The Collected Poems of Bertolt Brecht
Page 93
[Der nur Nachahmende]
BFA 15, 166; c. 1945; P1967; T.K.
In the natural shyness of children . . .
[In der natürlichen Scham der Kinder]
BFA 15, 169; c. 1945; P1993; T.K.
You must never slough off from the peasant . . .
[Niemals sollt ihr vom Bauern abstreifen]
BFA 15, 169; c. 1945; P1993; T.K.
Purging the theatre of illusions
[Reinigung des Theaters von den Illusionen]

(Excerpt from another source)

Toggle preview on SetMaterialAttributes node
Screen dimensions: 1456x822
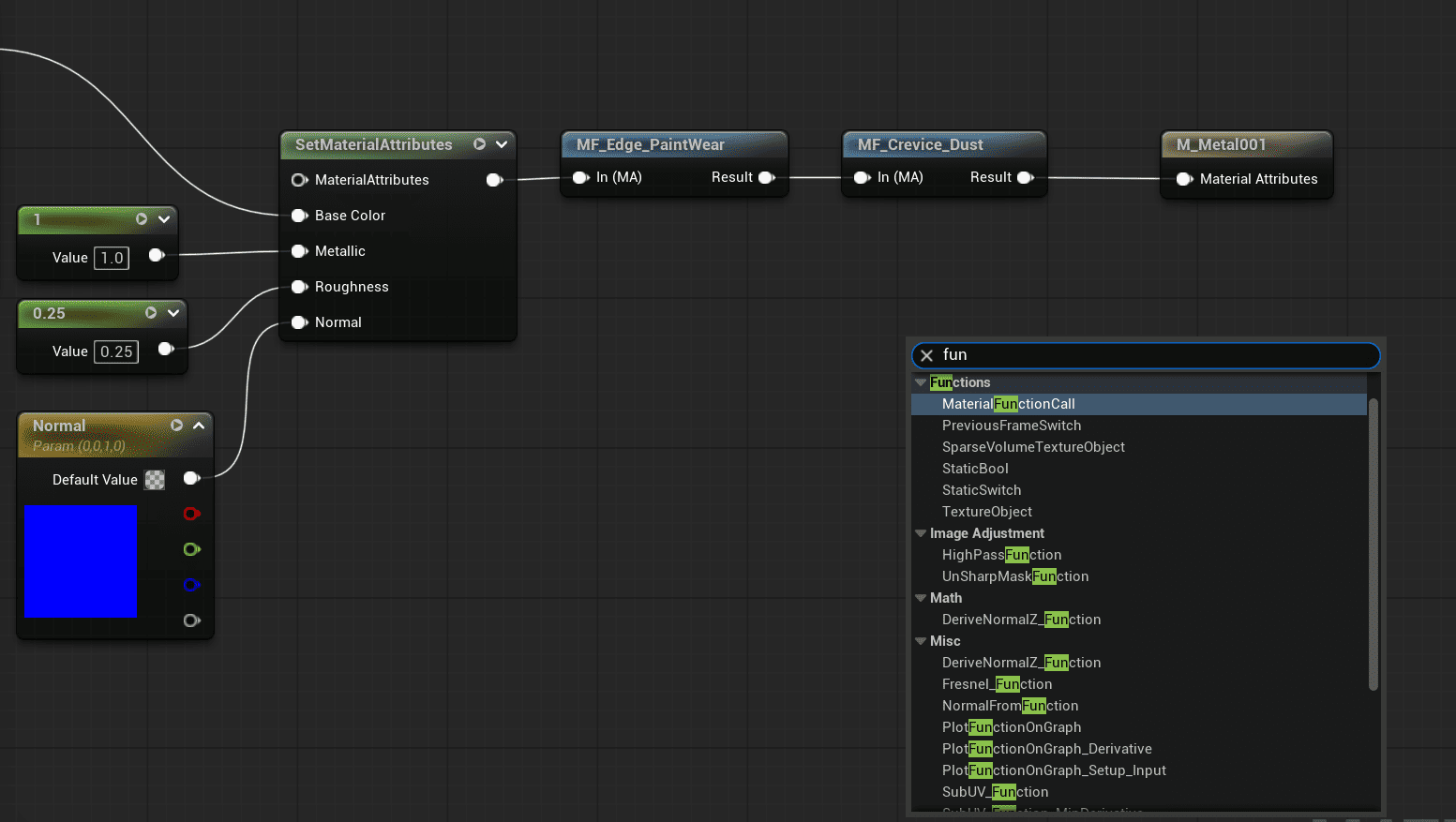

BFA 15, 170; c. 1945; P1967; T.K.
This fragmentary poem may have been intended as the second in the group initiated by ‘The theatre, place of dreams.’
Behold the ease . . .
[Seht doch die Leichtigkeit]
BFA 15, 171; c. 1945; P1967; T.K.
This and the next three belong in the context of Buying Brass (Der Messingkauf).
O joy of beginning!
[O Lust des Beginnens!]
BFA 15, 171; c. 1945; P1967; T.K.
In saying yes . . .
[Indem er ja sagt]
BFA 15, 172; c. 1945; P1967; T.K.
See with what wonderful movement . . .
[Seht, mit wundervoller Bewegung]
BFA 15, 172; c. 1945; P1967; T.K.
On empathy
[Über die Einfühlung]
BFA 15, 173; c. 1945; P1967; T.K.
On the critical attitude
[Über die kritische Haltung]
BFA 15, 174; c. 1945; P1967; T.K.
Even the bravest man . . .
[So auch der tapfere Mensch]
BFA 15, 172; c. 1945; P1967; T.K.
This is possibly part of Brecht’s sketches in the context of the versification of the Communist Manifesto, although in this case the classicizing but very irregular verse form often stretches to heptameters, rather than hexameters.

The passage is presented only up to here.